**TEXT SHOWN:**
----
Why does capturing actions on a whiteboard often fail, and what does this workflow change?

Actions written on a whiteboard or flip chart typically get separated from their context after the meeting—first into “eight minutes of meetings” notes, then into days or weeks of confusion, and eventually into a recycle bin. This workflow changes the outcome by placing action items directly into the Excalidraw canvas in a structured, GTD-compatible format, then turning them into Obsidian tasks so follow-up happens through an existing task system rather than memory or scattered notes.

What technical step makes Excalidraw actions usable inside Obsidian?

The key step is opening Excalidraw in Markdown mode. A text element must be created to hold the actions, then Markdown mode is used to edit that element. Actions are entered as bullet points because Excalidraw doesn’t wrap text, so the structure must be explicit to keep entries readable and parseable.

How are actions formatted to fit a GTD workflow?

Each action entry follows a consistent pattern: it starts with a tag to identify context (e.g., “waiting for”), then the contact/person, then the deadline, and finally the action itself. The transcript also notes that action details are placed into bullet points nested under each action to work around Excalidraw’s lack of text wrapping.

What are three ways to access and manage the resulting tasks in Obsidian?

(1) A personal GTD plugin lets the user click to complete an action and immediately marks it complete on the drawing. (2) DataView can retrieve tasks using a query based on a script by Chris Aliast (linked in the description). (3) Obsidian’s built-in search can filter tasks using “task to do” and “task done,” letting the user view open versus completed items and action details.

Why is Excalidraw preferred over flip charts or post-it notes for this use case?

Excalidraw’s flexibility supports rearranging ideas during the workshop, which is essential for interactive discussions. The transcript also highlights practical issues with post-its: they can fall off, are hard to pack afterward, and often leave only a photo record. Excalidraw, by contrast, retains editable content so actions can be added and managed after the workshop.

Review Questions

  1. How does switching Excalidraw to Markdown mode enable action text to become Obsidian to-do items?
  2. What GTD fields are included in each action entry, and why does the workflow use bullet points under each action?
----
**SET OF TASKS:**
**a)** In the text on Excalidraw actions, why are actions entered as bullet points?
**b)** Please echo the Excalidraw text from "Why is Excalidraw" up to and including "after the workshop.".
**c)** Proceed with the text on Excalidraw actions in Obsidian from where it stops.

**Source records:**
----
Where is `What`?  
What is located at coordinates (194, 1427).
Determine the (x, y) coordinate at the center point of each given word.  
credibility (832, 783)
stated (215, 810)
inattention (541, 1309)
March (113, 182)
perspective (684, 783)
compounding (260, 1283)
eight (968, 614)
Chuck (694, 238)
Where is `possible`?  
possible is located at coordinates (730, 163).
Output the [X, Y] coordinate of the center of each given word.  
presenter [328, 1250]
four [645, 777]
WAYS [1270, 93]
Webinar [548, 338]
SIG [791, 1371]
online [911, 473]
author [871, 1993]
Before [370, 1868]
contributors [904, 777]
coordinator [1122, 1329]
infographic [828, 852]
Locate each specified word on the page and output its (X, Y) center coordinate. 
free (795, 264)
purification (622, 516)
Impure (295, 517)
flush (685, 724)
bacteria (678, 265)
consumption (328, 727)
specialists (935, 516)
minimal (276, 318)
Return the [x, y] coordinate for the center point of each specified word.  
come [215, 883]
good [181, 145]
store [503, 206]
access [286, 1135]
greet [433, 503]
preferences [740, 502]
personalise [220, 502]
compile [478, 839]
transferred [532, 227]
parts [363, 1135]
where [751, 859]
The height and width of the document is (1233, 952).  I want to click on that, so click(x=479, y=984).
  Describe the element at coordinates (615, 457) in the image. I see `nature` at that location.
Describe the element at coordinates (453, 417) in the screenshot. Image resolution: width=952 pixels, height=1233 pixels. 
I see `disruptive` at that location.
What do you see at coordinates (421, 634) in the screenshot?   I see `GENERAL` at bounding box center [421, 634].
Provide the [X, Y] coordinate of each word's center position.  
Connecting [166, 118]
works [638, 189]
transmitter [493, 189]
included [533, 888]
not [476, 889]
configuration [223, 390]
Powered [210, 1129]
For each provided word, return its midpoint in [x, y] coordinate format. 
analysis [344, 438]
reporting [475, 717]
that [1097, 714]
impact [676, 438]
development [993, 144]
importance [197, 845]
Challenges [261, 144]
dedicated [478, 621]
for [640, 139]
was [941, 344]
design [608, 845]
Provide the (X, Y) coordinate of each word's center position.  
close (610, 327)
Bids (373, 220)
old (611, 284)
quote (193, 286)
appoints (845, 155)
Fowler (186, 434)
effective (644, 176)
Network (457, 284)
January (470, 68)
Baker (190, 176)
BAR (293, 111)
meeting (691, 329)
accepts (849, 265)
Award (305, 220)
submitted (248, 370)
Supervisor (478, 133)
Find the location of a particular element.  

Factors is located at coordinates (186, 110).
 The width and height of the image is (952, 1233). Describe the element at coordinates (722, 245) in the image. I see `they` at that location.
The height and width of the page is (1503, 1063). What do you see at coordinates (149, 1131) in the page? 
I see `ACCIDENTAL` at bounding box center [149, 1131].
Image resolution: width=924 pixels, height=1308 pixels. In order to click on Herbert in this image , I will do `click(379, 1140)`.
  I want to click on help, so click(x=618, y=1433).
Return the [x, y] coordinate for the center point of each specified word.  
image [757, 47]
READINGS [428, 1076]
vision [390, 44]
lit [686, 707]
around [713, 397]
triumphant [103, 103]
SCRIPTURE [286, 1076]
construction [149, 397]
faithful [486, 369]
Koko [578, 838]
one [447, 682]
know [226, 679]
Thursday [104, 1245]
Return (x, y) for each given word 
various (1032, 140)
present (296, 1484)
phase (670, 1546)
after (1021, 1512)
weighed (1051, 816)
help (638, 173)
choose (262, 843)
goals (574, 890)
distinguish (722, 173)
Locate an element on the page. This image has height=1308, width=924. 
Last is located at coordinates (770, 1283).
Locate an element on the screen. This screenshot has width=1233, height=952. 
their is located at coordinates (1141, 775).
----
**LIST OF ANSWERS:**
**a)** Because Excalidraw doesn't wrap text.

**b)**
Why is Excalidraw preferred over flip charts or post-it notes for this use case?

Excalidraw’s flexibility supports rearranging ideas during the workshop, which is essential for interactive discussions. The transcript also highlights practical issues with post-its: they can fall off, are hard to pack afterward, and often leave only a photo record. Excalidraw, by contrast, retains editable content so actions can be added and managed after the workshop.

**c)**
  3. Compare the three Obsidian access methods (plugin, DataView, and built-in search). What does each add to the workflow?

Key Points

  1. 1

    Use Excalidraw as an action-capture surface by adding action lists directly to the canvas after the discussion, preserving context.

  2. 2

    Open Excalidraw in Markdown mode and edit a dedicated text element to store actions in a structured format.

  3. 3

    Format each action entry with a GTD pattern: context tag, person/contact, deadline, and action text.

  4. 4

    Because Excalidraw doesn’t wrap text, place action details into bullet points nested under each action for clarity and consistency.

  5. 5

    Convert the embedded action text into normal Obsidian to-do items so meeting commitments enter the same task workflow as everyday work.

  6. 6

    Manage tasks in Obsidian using a plugin (with completion syncing), DataView queries, or built-in task searches like “task to do” and “task done.”

  7. 7

    Track promises made during workshops over coming weeks by relying on Obsidian’s task system instead of photos, emails, or memory.

Highlights

Excalidraw actions become actionable Obsidian to-dos when the canvas is edited in Markdown mode with a dedicated text element.
A GTD-style action format (context tag → person → deadline → action) keeps workshop commitments structured and searchable.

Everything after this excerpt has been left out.